Als je een vast voordeeg gebruikt, maak je je brooddeeg in
twee fasen.
Je neemt alle ingredienten die je voor je brood nodig hebt.
Daarvan zet je de helft opzij voor fase 2. De andere helft gebruik je voor fase
1. Let op, je kunt ongeveer 1/3 minder gist gebruiken wanneer je met een
voordeeg werkt.
Fase 1
Kneed alle ingredienten door elkaar. Ik gebruik voor het
kneedproces gewoon mijn broodbakmachine. Als alles goed is gekneed, stop je het
deeg in een kom, dek deze af en zet opzij. Bij een koele omgeving kun je het
gerust een hele nacht wegzetten, bij warme temperaturen volstaat een paar uur.
Fase 2
Voeg de andere helft van de ingredienten toe en kneed goed
door elkaar.
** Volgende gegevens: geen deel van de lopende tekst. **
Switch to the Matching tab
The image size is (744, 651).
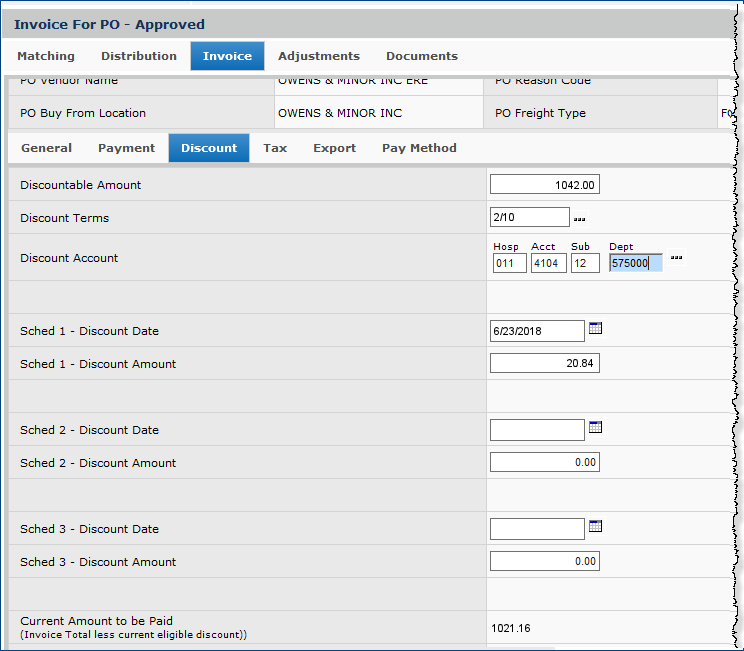coord(46,56)
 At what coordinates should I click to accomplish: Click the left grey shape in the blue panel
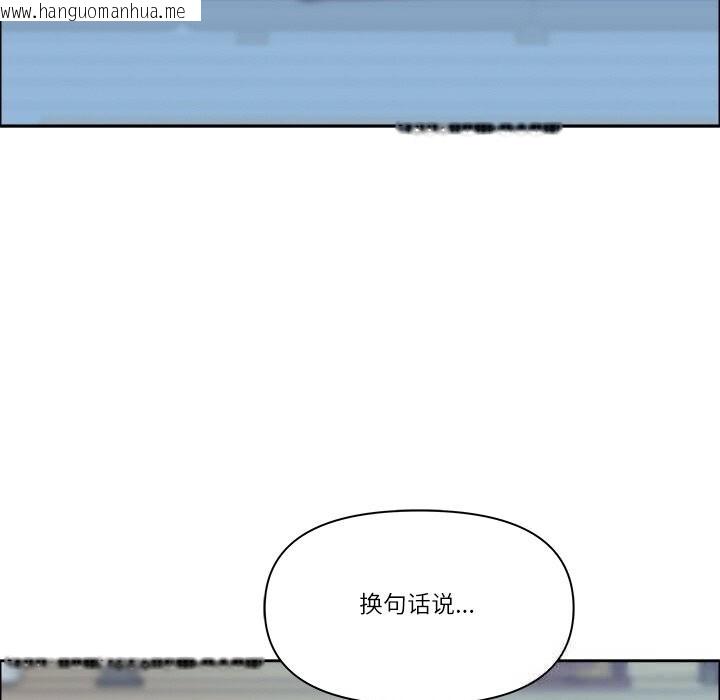tap(252, 38)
Let op als je een
broodbakmachine gebruikt. Dit vaste voordeeg is vrij stijf van structuur en
sommige broodbakmachines vinden het moeilijk om dit door de overige
ingredienten te kneden. Het kan zijn dat je met de hand moet werken.
Na het kneden kun je je gewone broodbakrecept erbij pakken
en vanaf de tweede rijs volgen. Je deeg heeft dus de eerste rijs al gehad, je
gaat het nu vormen en klaarzetten voor de tweede rijs en vervolgens afbakken.
Dankzij het gebruik van je voordeeg is je brood langer vers
en houdbaar, heeft het een betere smaak en rijst het mooier. In veel landen is
het gebruik van een voordeeg standaard bij het bakken van brood.